In August 2019, after a tortuous process of putting a set of stressed and non-performing assets through the bankruptcy process and failing, an insolvency appeals court reluctantly ordered the liquidation of Amtek Auto, With that one order, lenders said goodbye to close to ₹12,603 crore owed by the once thriving auto parts maker.
There was nothing wrong either with the process to sell Ametek or the London-based Liberty Group of Sanjiv Gupta bidding for the assets. The issue was that Messer Gupta and Company bid for Amtek Auto, Adhunik Metaliks Ltd AND ABG Shipyard Ltd and on each occasion reneged after having been declared the winner of the process. Later, the other companies too had to be liquidated.
It was as if Liberty was playing a macabre game of hide and seek; of seeing and then hiding and thereby making a mockery of the entire process. Furious lenders, including leading banks, were keen to sue Liberty House and have them barred from bidding for any distressed assets in the country under the Insolvency and Bankruptcy Code (IBC).
If that is one side of the story, the other side is reflected by the enormous success of the Arcelor Mittal-Nippon Steel acquisition of Essar Steel. Infact it was described as the biggest acquisition in 2020, a milestone that is celebrated on the Arcelor Mittal website: “ArcelorMittal and Nippon Steel’s joint venture, AM/ NS India, won the Deal of the Year Award from the S&P Platts 2020 Global Metals Awards for completing the $5.7 billion acquisition of Essar Steel India Limited last year, a fully integrated steel producer in India that entered insolvency in 2017.’’
As the Times of India later noted, ‘’the ESIL bankruptcy resolution process under the IBC stretched for more than two years. However, it also witnessed the fastest completion of a deal under IBC, exactly a month from SC approval on November 15, 2019. AM/NS India will combine the power of three – AM, Nippon Steel and ESIL’s existing brand equity and is thus tipped to emerge as a prized acquisition.’’
If the Arcelor Mittal—Nippon Steel succeeded it was largely the steely resolve of the then Supreme Court Judge, Justice Rohinton Nariman to implement the insolvency law in the right direction and prod the Government into course correction when required that saw the resolution happen. The Ruias (who owned Essar) had used every trick in the book including going to court to stop the deal, but ultimately failed. It is also to the credit of the Prime Minister and the Government that they kept away scrupulously from the process and let it play out naturally.

• Given data:
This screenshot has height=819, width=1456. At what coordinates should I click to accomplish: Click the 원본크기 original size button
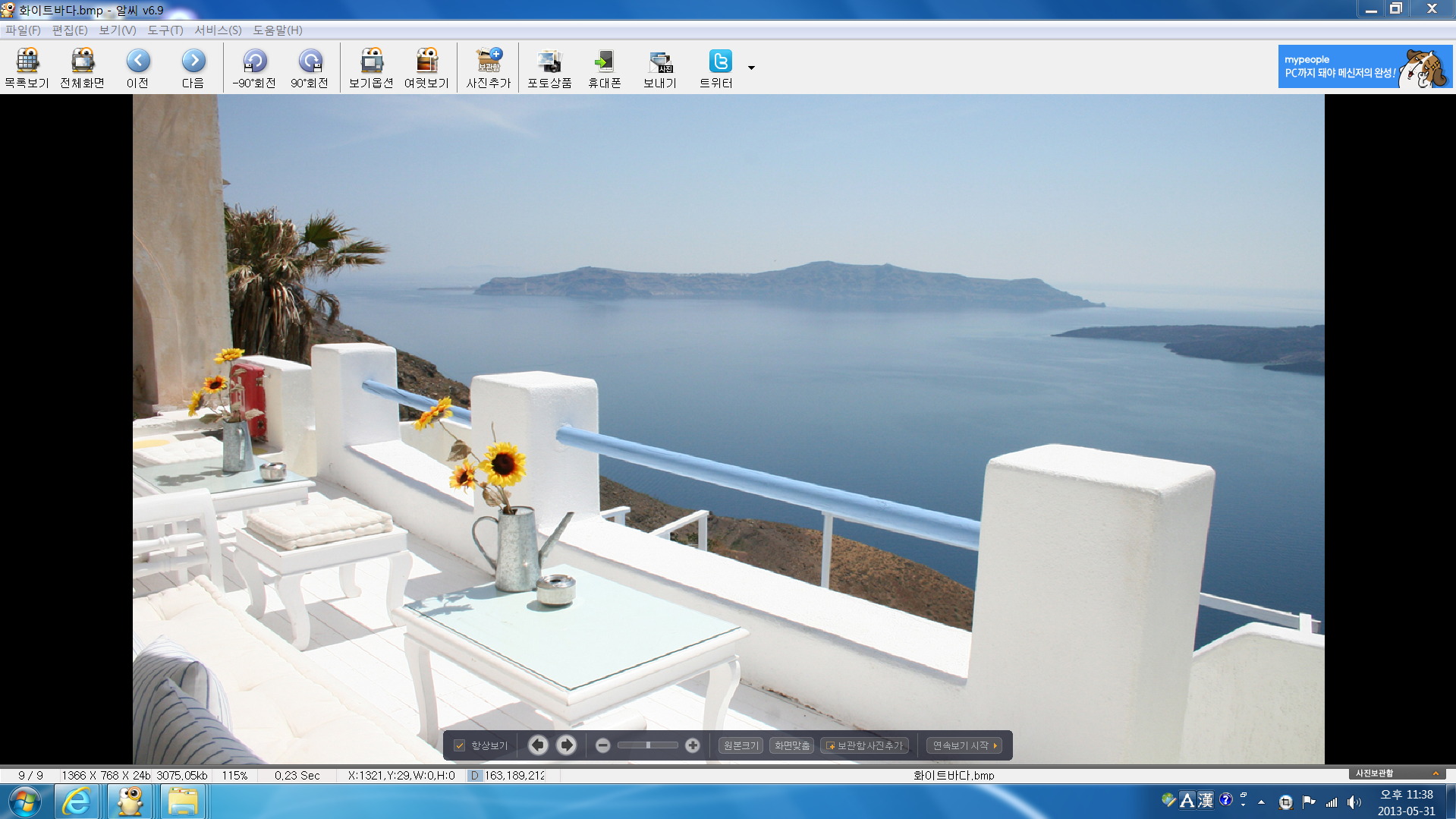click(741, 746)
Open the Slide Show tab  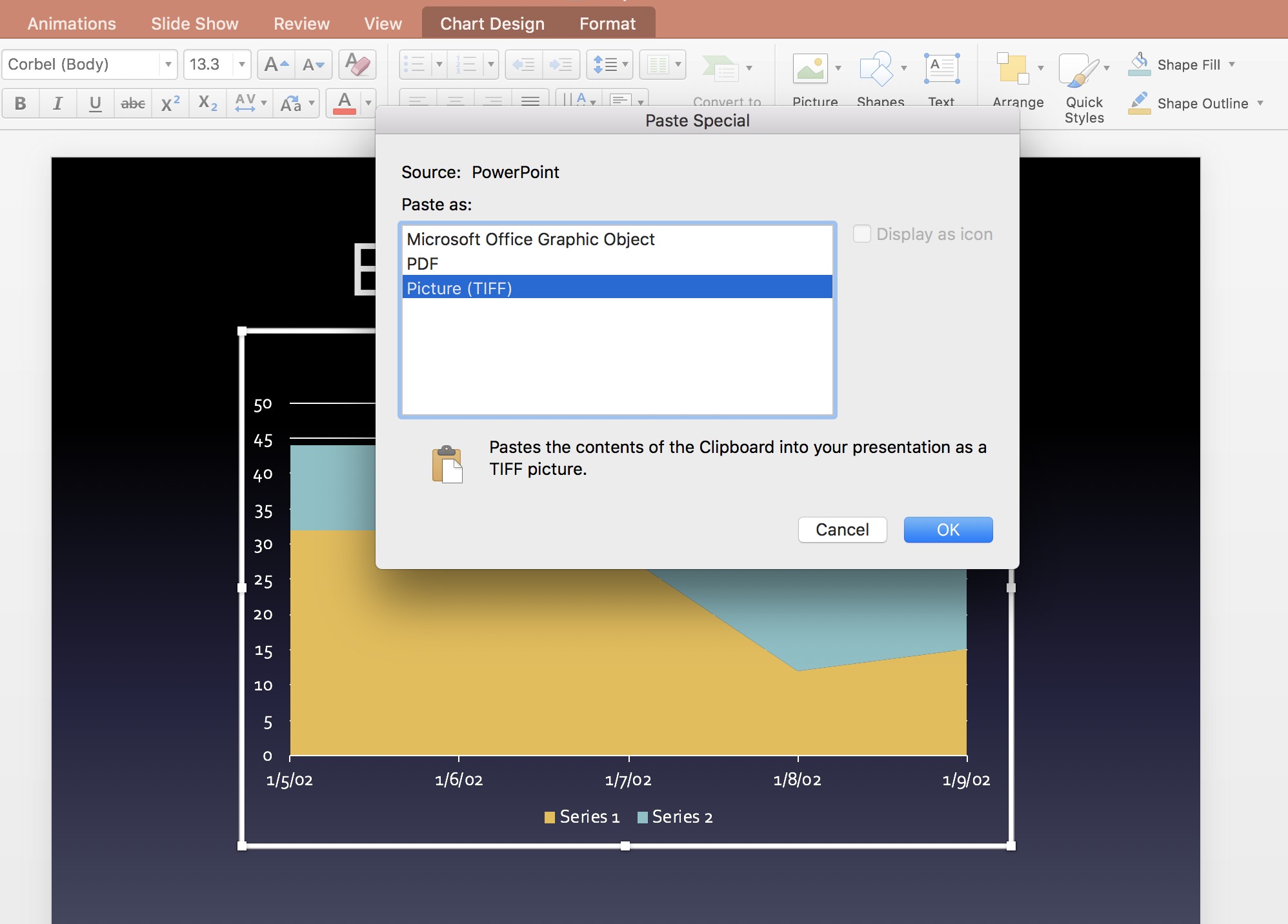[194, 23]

• Task goal:
Copy out the whole article on the Amtek Auto and Essar Steel insolvency cases word for word, from its first sentence to its last.

• Answer in full:
In August 2019, after a tortuous process of putting a set of stressed and non-performing assets through the bankruptcy process and failing, an insolvency appeals court reluctantly ordered the liquidation of Amtek Auto, With that one order, lenders said goodbye to close to ₹12,603 crore owed by the once thriving auto parts maker.
There was nothing wrong either with the process to sell Ametek or the London-based Liberty Group of Sanjiv Gupta bidding for the assets. The issue was that Messer Gupta and Company bid for Amtek Auto, Adhunik Metaliks Ltd AND ABG Shipyard Ltd and on each occasion reneged after having been declared the winner of the process. Later, the other companies too had to be liquidated.
It was as if Liberty was playing a macabre game of hide and seek; of seeing and then hiding and thereby making a mockery of the entire process. Furious lenders, including leading banks, were keen to sue Liberty House and have them barred from bidding for any distressed assets in the country under the Insolvency and Bankruptcy Code (IBC).
If that is one side of the story, the other side is reflected by the enormous success of the Arcelor Mittal-Nippon Steel acquisition of Essar Steel. Infact it was described as the biggest acquisition in 2020, a milestone that is celebrated on the Arcelor Mittal website: “ArcelorMittal and Nippon Steel’s joint venture, AM/ NS India, won the Deal of the Year Award from the S&P Platts 2020 Global Metals Awards for completing the $5.7 billion acquisition of Essar Steel India Limited last year, a fully integrated steel producer in India that entered insolvency in 2017.’’
As the Times of India later noted, ‘’the ESIL bankruptcy resolution process under the IBC stretched for more than two years. However, it also witnessed the fastest completion of a deal under IBC, exactly a month from SC approval on November 15, 2019. AM/NS India will combine the power of three – AM, Nippon Steel and ESIL’s existing brand equity and is thus tipped to emerge as a prized acquisition.’’
If the Arcelor Mittal—Nippon Steel succeeded it was largely the steely resolve of the then Supreme Court Judge, Justice Rohinton Nariman to implement the insolvency law in the right direction and prod the Government into course correction when required that saw the resolution happen. The Ruias (who owned Essar) had used every trick in the book including going to court to stop the deal, but ultimately failed. It is also to the credit of the Prime Minister and the Government that they kept away scrupulously from the process and let it play out naturally.